Anamorphism: dual of Catamorphism constructs a structure from a value Algebra[F[_], A] vs Coalgebra[F[_], A]

type Coalgebra[F[_], A] = A => F[A]

// factorize a Int into multiples of 2
val divisors: Coalgebra[Exp, Int] = { // Int => Exp[Int]
  case n if (n % 2 == 0 && n != 2) => Multiply(2, n / 2)
  case n => IntVal(n)
}

12.ana[Fix, Exp](divisors)
/*
  Fix(Multiply
    ( Fix(IntVal(2))
    , Fix(Multiply
      ( Fix(IntVal(2))
      , Fix(IntVal(3))
      ))
    ))
 */

Hylomorphism constructs from a value and then deconstructs the structure into a value Anamorphism followed by Catamorphism evaluated in a single pass

val divisors: Coalgebra[Exp, Int] = { ... } // Int => Exp[Int]
val evaluate: Algebra[Exp, Double] = { ... } // Exp[Double] => Double

n.hylo(evaluate, divisors)

2.Recursion Schemes - London Haskell

Catamorphisms

A catamorphism (cata meaning "downwards") is a generalization of the concept of a fold models the fundamental pattern of (internal) iteration e.g.

for a List, it describes processing from the right

for a Tree, it describes a bottom-up traversal, i.e. children first

foldr from the Haskell Prelude is a specialized catamorphism:

foldr :: (a -> b -> b) -> b -> [a] -> [b]
foldr f z [] = z
foldr f z (x : xs) = x `f` foldr f z xs

can be expressed as a single F-algebra f b -> b over a functor f and carrier b

foldr :: (Maybe (a, b) -> b) -> [a] -> b
foldr alg [] = alg $ Nothing
foldr alg (x : xs) = alg $ Just (x, foldr alg xs)

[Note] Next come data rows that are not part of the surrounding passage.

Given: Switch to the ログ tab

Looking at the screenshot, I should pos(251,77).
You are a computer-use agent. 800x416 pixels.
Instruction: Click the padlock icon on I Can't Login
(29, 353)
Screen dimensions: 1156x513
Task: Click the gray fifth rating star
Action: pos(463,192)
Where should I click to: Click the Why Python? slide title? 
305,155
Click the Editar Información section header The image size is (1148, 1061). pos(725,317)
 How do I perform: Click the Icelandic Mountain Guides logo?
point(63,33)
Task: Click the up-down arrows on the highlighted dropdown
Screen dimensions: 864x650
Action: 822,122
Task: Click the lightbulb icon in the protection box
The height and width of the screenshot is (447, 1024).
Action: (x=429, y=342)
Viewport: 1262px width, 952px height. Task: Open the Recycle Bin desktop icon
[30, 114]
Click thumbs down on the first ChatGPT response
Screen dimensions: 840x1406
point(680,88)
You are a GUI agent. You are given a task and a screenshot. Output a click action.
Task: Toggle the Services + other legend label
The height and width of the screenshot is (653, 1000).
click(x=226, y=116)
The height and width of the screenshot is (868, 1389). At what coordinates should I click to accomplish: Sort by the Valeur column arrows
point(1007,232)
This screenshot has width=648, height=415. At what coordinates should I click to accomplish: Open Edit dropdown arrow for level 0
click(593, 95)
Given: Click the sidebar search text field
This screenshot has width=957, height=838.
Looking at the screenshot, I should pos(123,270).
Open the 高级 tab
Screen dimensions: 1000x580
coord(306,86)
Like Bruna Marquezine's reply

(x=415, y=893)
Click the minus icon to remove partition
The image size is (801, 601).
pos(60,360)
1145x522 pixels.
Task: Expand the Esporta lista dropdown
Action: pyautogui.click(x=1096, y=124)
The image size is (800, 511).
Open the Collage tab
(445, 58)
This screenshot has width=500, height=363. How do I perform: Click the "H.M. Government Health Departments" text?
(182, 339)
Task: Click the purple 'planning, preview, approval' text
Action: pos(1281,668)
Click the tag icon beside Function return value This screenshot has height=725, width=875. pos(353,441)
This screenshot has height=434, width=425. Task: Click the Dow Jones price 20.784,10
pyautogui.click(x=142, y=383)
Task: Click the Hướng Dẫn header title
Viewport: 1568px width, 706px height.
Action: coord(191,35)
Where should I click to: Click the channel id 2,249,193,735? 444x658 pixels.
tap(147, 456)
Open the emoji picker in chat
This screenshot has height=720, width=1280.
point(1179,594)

could factor out the List a to Maybe (a, List a) isomorphism as unList

foldr :: (Maybe (a, b) -> b) -> [a] -> b
-- (***) :: (a -> a) -> ([a] -> b) -> (a, [a]) -> (a, b)
-- id *** foldr alg :: (a, [a]) -> (a, b)
-- fmap (id *** foldr alg) :: Maybe (a, [a]) -> Maybe (a, b)
-- alg :: Maybe(a, b) -> b
foldr alg = alg . fmap (id *** foldr alg) . unList
  where
    unList :: [a] -> Maybe (a, [a])
    unList [] = Nothing
    unList (x : xs) = Just (x, xs)

length :: [a] -> Int
-- b = Int
length = foldr alg
  where
    alg :: Maybe (a, Int) -> Int
    alg Nothing = 0
    alg (Just (_, xs)) = xs + 1

data Branch a
  = Just (a, Branch a)
  | Nothing

newtype Node a
  = Node a -- Identity Functor

commutative diagram

Maybe (a,[a]) --fmap(id *** foldr alg)--> Maybe (a,b)
  ^                                       |
  |                                       |
  unList                                  alg
  |                                       |
  |                                       v
 [a] -----------foldr alg---------------> b

can write a left fold using an algebra with a higher-order carrier b -> b

foldl :: forall a b. (b -> a -> b) -> [a] -> b -> b
-- foldr :: (Maybe (a, b) -> b) -> [a] -> b
-- b = (b -> b)
-- foldr :: (Maybe (a, b -> b) -> (b -> b)) -> [a] -> (b -> b)
-- fmap (id *** foldr alg) :: Maybe (a, [a]) -> Maybe (a, b -> b)
foldl f = foldr alg
  where
    alg :: Maybe (a, b -> b) -> (b -> b)
    alg Nothing = id
    alg (Just (x, xs)) = \r -> xs (f r x)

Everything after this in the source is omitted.